Recuerdo perfectamente la sensación de ver a los personajes de piedra cobrar vida en la pantalla grande y cómo la música marcaba cada gag y momento romántico de «Los
picapiedra». La banda sonora de la película de 1994 fue compuesta por David Newman, un compositor que sabe cómo combinar orquesta clásica con toques juguetones para subrayar la comedia familiar. En la película, Newman toma elementos del tema clásico de la serie y los reinterpreta con arreglos orquestales ricos, momentos de percusión que recuerdan la estética primitiva-cartoon y pasajes más melódicos para las escenas sentimentales. Esa mezcla funciona porque respeta la sonoridad original pero le da un aire cinematográfico más grande, ideal para un largometraje live-action.
Me gusta pensar que Newman entendió que tenía que rendir homenaje a la serie sin quedarse en una copia literal. Por eso aparecen guiños a la melodía original —esa tonada pegadiza creada en la época de la serie televisiva—, mientras que el resto del score avanza con leitmotivs propios que acompañan a los personajes principales. Si eres de los que disfrutan escuchando scores en solitario, notarás la textura orquestal: vientos, cuerdas y una percusión chispeante que subraya los momentos cómicos. También hay canciones y arreglos que se insertan para dar ritmo a escenas clave, pero la columna vertebral es claramente la partitura de Newman.

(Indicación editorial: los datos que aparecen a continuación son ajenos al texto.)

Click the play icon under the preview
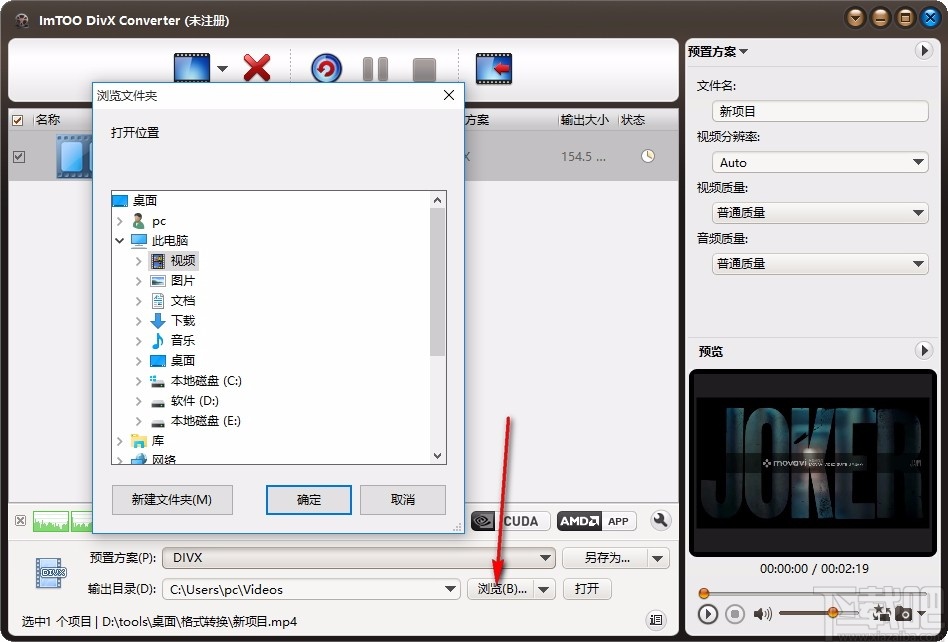 pyautogui.click(x=709, y=614)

Personalmente, cada vez que vuelvo a esa banda sonora me parece que hizo lo justo: celebrar la nostalgia, dar espacio a la comedia y elevar las escenas emocionales. No es una
obra maestra monumental, pero sí un trabajo profesional y simpático que cumple con lo que la película necesitaba: música que entretenga y, a la vez, evoque el espíritu de «Los Picapiedra» sin traicionarlo.